The relationship between oblique plate motion and mountain building at transform margins is difficult to constrain. Although mountain belts often relate to convergent fault bends and may fit with existing models of transpression, a functional relationship between plate motion and vertical deformation along entire transpressive strike-slip faults has not been developed. The predominance of oblique convergence and rugged topography in southern California makes the southern San Andreas fault an excellent setting for studying this problem. The northwestern San Gabriel Mountains (nSGM) are an elongate crystalline block located between the San Gabriel and San Andreas faults that has not been previously examined from the context of transpressive orogenesis.

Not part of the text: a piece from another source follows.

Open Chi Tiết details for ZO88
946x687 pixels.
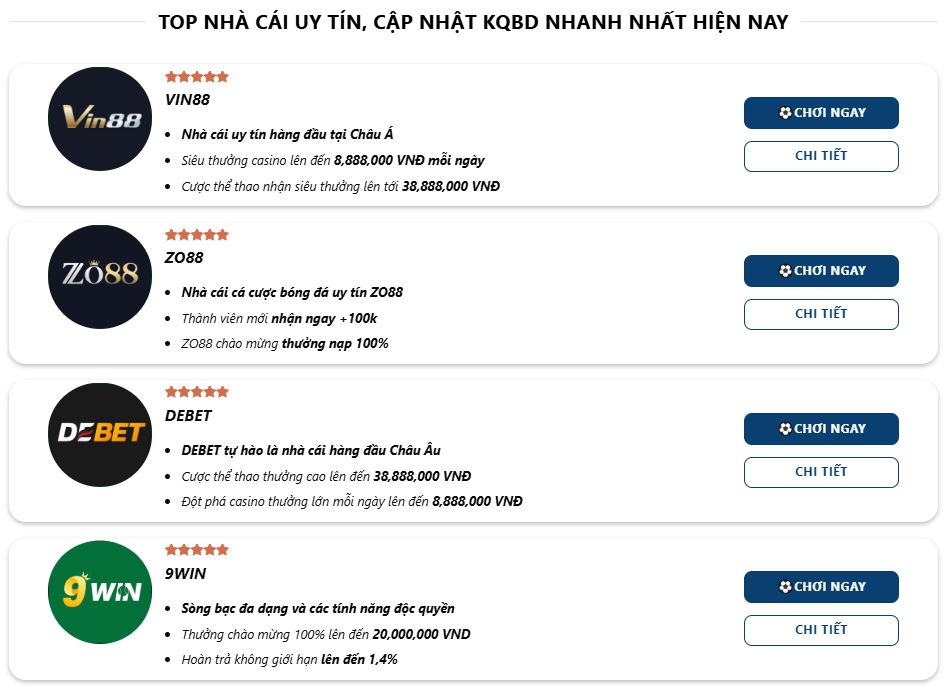pyautogui.click(x=821, y=314)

This range lies northwest of the well-studied main part of the San Gabriel Mountains, but is separated from it by the structural low of Soledad Canyon. Rugged, fault-parallel ridges in the nSGM suggest bedrock uplift may increase towards the more than 20° oblique San Andreas fault, as expected for pure-shear dominated transpression and as observed at Yucaipa Ridge in the San Bernardino Mountains. We have used apatite radiogenic helium dating, sensitive to exhumation from ~2 km depth, to quantify the exhumation pattern of this range. Apatite helium ages in the nSGM decrease to the southeast, subparallel to the San Andreas fault. Old ages (23-33 Ma) occur near rounded, weathered ridges of Liebre Mountain in the northwest while younger ages (4-8 Ma) occur to the southeast as far as the Sierra Pelona. This pattern does not fit with a simple model in which rock uplift increases towards the core of the main fault zone. The age pattern instead implies the range is a broad fault block tilted to the northwest. Because young ages occur on both ridges and valleys in the southeast, rapid exhumation and tilting may have occurred in the late Miocene. This exhumation must be explained with local structures, rather than the well known range-bounding thrust faults to the south, because the nSGM are isolated from other crystalline blocks of the Transverse Ranges. Although it is not yet known what structures are responsible for uplift of the nSGM, these observations imply a complex and heterogeneous mode of transpressive orogenesis.